The required output is a copy of each line in the material below that includes "next".

◆ ◆ ◆ ◆ ◆

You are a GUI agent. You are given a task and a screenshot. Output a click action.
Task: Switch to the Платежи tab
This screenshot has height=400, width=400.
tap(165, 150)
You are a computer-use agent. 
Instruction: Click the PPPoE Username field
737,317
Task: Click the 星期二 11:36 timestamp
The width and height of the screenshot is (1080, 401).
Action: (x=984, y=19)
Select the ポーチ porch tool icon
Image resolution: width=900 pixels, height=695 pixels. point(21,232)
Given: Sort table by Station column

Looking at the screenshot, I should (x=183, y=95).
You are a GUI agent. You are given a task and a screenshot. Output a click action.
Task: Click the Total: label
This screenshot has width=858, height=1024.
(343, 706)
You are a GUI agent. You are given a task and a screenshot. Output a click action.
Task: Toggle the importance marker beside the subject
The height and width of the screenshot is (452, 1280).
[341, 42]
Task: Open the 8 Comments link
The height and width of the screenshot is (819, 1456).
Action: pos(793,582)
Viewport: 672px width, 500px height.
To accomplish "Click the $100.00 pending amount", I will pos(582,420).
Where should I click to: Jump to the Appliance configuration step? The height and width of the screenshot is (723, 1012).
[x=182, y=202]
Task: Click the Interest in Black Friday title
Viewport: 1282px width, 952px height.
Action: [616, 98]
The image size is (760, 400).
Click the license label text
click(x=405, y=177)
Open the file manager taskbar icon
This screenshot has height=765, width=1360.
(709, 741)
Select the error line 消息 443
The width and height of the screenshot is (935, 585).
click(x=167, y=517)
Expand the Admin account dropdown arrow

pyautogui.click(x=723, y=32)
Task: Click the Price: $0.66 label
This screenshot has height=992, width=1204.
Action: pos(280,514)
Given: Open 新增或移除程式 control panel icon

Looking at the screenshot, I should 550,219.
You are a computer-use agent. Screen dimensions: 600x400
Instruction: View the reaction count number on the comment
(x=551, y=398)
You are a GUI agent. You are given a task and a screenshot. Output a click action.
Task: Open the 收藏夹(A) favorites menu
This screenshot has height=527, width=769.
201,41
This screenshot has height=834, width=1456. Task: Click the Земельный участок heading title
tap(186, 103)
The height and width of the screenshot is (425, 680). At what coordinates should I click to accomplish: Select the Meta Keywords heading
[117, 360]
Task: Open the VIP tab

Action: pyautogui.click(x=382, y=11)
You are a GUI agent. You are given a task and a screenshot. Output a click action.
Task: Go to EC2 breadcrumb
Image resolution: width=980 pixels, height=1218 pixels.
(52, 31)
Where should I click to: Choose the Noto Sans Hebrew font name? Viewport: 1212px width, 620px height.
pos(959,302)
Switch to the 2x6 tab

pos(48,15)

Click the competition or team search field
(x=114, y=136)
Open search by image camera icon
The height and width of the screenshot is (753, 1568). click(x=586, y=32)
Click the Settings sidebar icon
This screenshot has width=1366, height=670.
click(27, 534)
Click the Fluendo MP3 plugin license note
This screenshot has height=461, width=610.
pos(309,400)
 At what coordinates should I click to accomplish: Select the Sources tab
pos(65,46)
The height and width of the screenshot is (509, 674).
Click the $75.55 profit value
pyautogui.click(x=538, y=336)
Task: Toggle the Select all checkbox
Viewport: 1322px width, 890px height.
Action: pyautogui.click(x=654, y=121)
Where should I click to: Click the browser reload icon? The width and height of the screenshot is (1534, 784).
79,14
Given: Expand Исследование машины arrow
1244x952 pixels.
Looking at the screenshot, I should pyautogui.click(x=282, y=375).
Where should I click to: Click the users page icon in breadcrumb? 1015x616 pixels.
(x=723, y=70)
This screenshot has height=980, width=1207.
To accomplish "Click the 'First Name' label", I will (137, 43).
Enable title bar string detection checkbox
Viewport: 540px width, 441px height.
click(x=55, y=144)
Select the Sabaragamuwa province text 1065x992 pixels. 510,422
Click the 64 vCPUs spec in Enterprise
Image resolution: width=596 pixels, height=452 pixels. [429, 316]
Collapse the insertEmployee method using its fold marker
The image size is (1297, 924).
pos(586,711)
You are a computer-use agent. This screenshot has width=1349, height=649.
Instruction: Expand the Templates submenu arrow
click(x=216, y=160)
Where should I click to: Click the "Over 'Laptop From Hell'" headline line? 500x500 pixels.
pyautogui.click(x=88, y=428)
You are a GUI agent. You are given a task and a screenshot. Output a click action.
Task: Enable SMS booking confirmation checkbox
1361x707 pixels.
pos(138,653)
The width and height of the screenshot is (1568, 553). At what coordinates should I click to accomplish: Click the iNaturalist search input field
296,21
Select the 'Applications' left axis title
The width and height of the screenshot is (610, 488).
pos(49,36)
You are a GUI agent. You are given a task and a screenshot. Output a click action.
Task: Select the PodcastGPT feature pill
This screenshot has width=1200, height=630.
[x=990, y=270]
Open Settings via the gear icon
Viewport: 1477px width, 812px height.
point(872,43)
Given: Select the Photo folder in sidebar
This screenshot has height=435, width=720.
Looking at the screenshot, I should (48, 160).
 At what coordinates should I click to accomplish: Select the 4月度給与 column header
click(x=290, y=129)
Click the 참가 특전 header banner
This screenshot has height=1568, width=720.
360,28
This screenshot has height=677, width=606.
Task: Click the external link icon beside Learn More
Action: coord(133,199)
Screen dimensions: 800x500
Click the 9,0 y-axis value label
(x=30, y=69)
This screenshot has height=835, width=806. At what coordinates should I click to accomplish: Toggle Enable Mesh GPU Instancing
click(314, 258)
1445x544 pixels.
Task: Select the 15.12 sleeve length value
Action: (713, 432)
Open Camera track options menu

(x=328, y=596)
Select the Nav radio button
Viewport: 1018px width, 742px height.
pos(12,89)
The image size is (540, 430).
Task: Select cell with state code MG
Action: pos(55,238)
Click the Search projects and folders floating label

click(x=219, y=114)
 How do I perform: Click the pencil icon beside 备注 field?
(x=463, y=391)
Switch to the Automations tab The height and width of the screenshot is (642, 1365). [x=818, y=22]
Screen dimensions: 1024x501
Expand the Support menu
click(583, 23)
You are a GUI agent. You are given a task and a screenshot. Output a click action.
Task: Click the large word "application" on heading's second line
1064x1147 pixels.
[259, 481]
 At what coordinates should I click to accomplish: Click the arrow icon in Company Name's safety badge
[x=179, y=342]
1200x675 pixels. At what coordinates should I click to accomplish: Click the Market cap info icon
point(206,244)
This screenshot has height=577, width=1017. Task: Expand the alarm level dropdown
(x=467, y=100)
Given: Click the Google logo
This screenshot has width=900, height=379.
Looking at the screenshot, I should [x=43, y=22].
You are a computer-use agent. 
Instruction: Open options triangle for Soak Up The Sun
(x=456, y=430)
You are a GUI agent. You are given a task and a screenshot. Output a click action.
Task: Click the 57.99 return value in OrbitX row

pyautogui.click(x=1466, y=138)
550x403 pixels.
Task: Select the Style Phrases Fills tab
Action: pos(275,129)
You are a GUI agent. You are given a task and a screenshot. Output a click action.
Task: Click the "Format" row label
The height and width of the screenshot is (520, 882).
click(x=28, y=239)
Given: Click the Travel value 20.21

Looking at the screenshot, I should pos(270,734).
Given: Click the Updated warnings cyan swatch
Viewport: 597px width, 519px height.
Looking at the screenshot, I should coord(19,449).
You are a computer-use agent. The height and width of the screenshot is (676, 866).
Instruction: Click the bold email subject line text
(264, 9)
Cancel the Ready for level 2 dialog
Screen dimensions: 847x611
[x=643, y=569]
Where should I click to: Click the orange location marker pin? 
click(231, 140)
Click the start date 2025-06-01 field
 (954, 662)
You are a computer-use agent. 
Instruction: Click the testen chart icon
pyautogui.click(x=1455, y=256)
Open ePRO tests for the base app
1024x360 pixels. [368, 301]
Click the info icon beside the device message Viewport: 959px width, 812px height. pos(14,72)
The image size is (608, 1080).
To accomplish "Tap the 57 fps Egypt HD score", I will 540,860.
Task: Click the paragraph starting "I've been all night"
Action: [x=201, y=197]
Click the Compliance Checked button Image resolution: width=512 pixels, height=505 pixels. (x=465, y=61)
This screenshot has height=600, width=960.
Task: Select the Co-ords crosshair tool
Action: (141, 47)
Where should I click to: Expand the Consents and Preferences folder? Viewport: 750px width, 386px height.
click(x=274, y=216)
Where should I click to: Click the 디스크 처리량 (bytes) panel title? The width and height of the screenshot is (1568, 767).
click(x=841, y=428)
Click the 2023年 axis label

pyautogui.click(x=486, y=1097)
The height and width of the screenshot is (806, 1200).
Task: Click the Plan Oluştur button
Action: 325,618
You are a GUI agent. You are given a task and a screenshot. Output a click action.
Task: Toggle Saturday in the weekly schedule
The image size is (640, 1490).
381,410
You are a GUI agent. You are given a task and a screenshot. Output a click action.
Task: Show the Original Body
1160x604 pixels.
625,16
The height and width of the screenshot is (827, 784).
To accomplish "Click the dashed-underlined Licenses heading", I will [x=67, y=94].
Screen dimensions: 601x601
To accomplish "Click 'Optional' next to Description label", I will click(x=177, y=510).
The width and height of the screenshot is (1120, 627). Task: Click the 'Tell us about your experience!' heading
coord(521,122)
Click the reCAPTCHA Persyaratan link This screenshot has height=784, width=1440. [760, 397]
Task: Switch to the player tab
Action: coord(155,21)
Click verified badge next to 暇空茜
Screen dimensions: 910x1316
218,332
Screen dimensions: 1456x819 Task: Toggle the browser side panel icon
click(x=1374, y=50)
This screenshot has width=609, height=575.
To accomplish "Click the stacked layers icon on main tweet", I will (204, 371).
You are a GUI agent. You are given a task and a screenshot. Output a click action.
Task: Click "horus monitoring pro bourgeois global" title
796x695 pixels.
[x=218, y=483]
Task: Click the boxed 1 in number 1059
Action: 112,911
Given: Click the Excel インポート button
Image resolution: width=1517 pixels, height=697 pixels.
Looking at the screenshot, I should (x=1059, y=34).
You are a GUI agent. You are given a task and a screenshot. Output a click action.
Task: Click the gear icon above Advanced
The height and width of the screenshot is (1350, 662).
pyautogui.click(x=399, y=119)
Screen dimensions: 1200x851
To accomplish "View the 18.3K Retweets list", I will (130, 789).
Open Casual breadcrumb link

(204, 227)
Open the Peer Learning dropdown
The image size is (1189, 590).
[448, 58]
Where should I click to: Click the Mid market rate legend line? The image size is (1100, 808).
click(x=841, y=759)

◆ ◆ ◆ ◆ ◆

RESULT FOR THIS TASK:
To accomplish "Click 'Optional' next to Description label", I will click(x=177, y=510).
Click verified badge next to 暇空茜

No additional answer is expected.